### Task instructions
Would you retype the lines from the one that holds "You are a computer-use" to the final line of the entries below, both ends included and exactly as written, but without pictures?

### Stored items
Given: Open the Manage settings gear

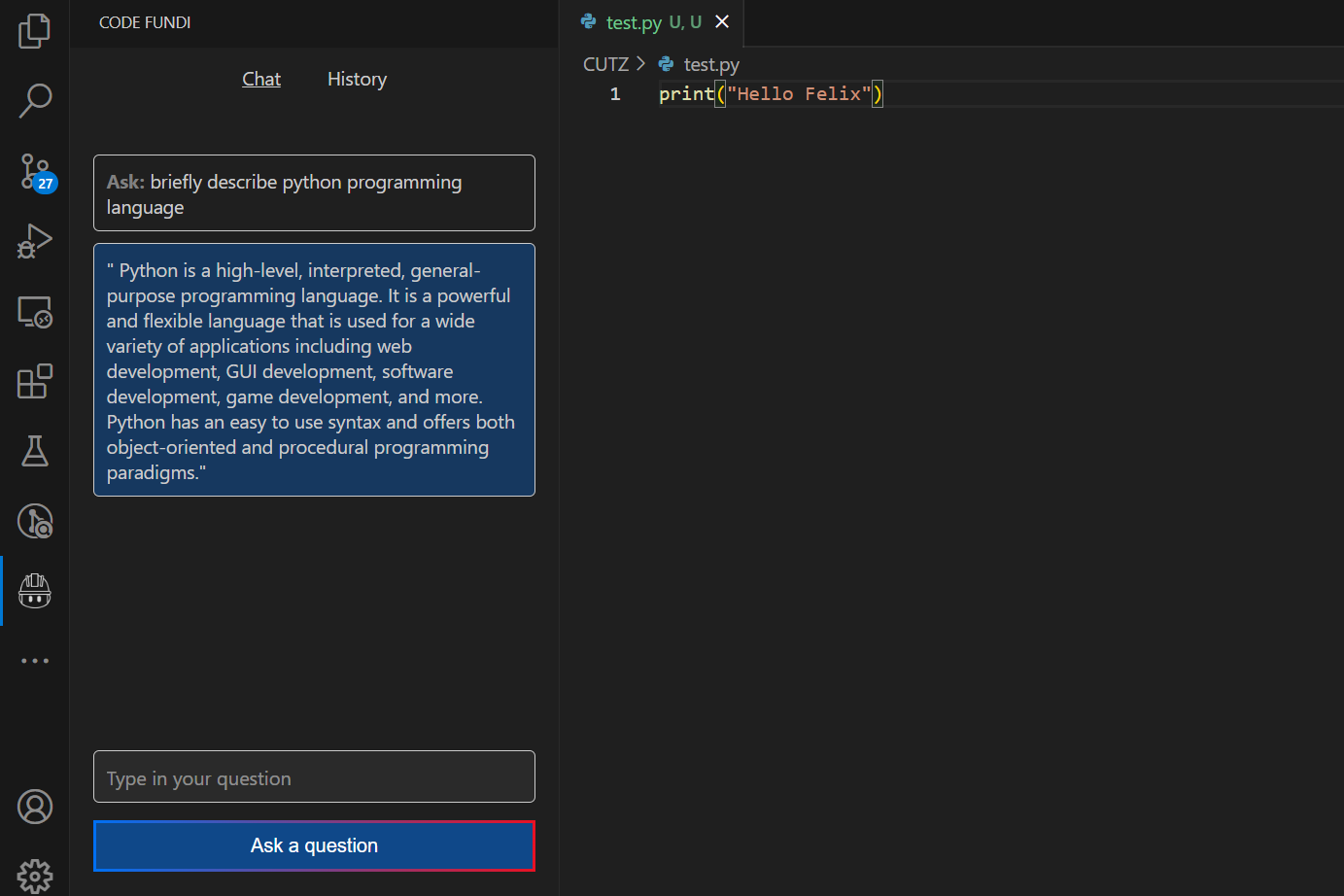Looking at the screenshot, I should coord(35,876).
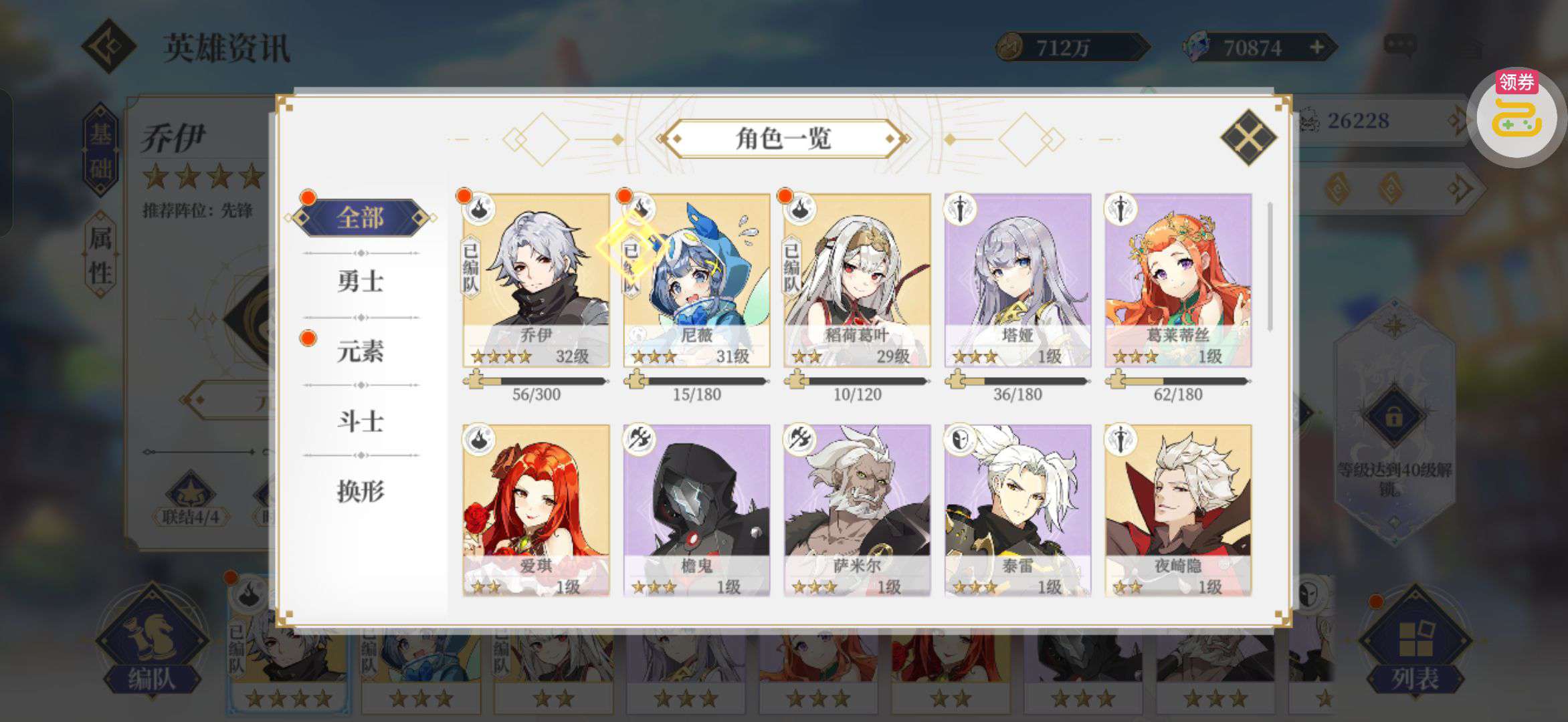Select the 尼薇 hero card
The image size is (1568, 722).
(696, 280)
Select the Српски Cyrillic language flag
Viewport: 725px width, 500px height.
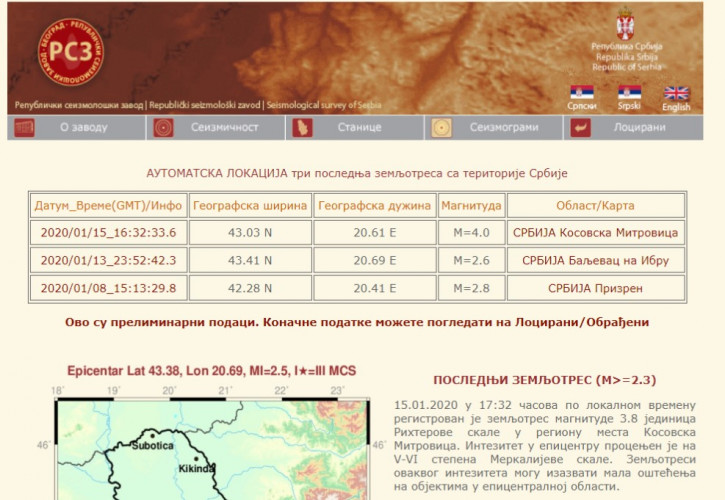(x=582, y=92)
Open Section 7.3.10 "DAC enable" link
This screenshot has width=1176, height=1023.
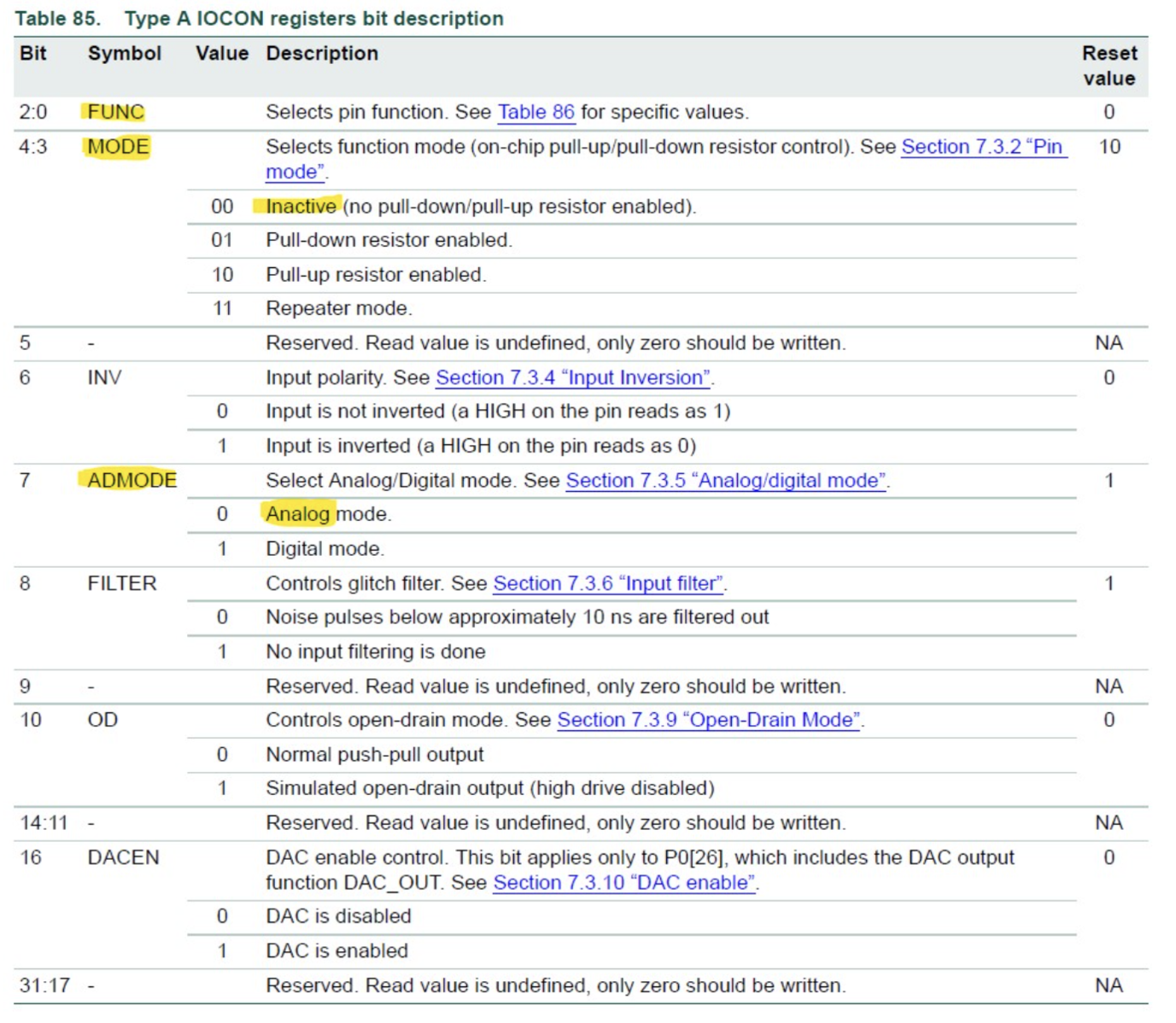624,883
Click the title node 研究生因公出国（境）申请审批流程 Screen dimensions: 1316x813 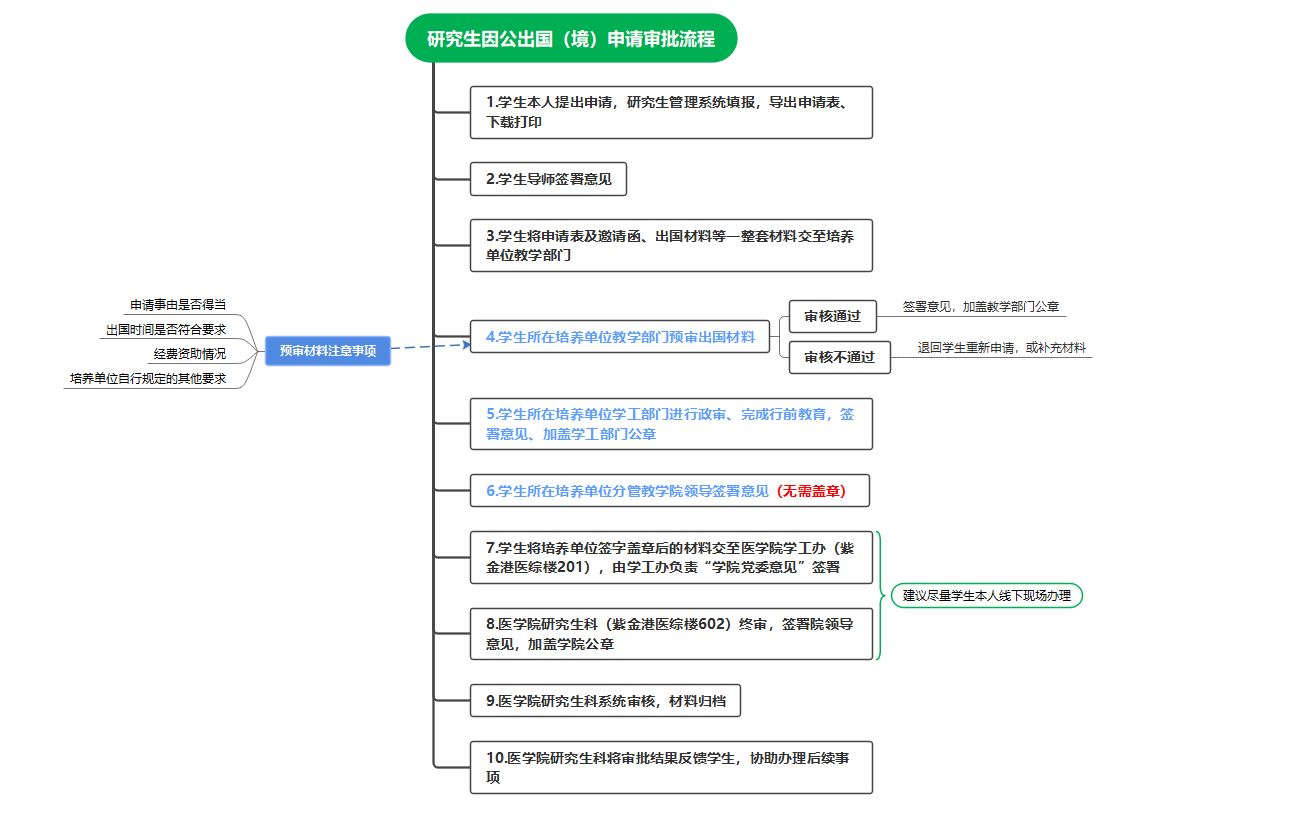pos(571,39)
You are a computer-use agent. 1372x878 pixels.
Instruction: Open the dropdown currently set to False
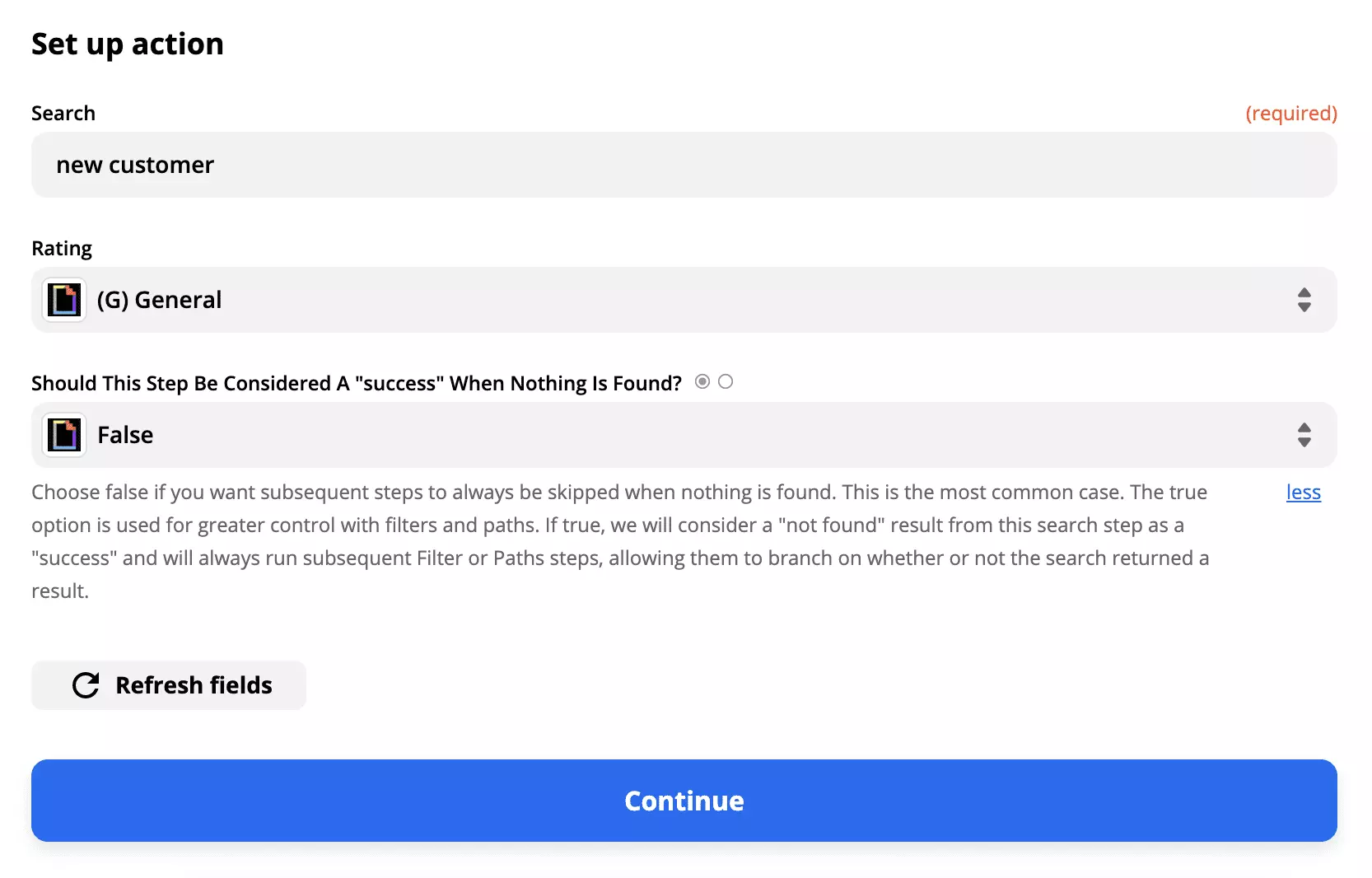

### Response to this task
You are a computer-use agent. 1372x878 pixels.
Instruction: Open the dropdown currently set to False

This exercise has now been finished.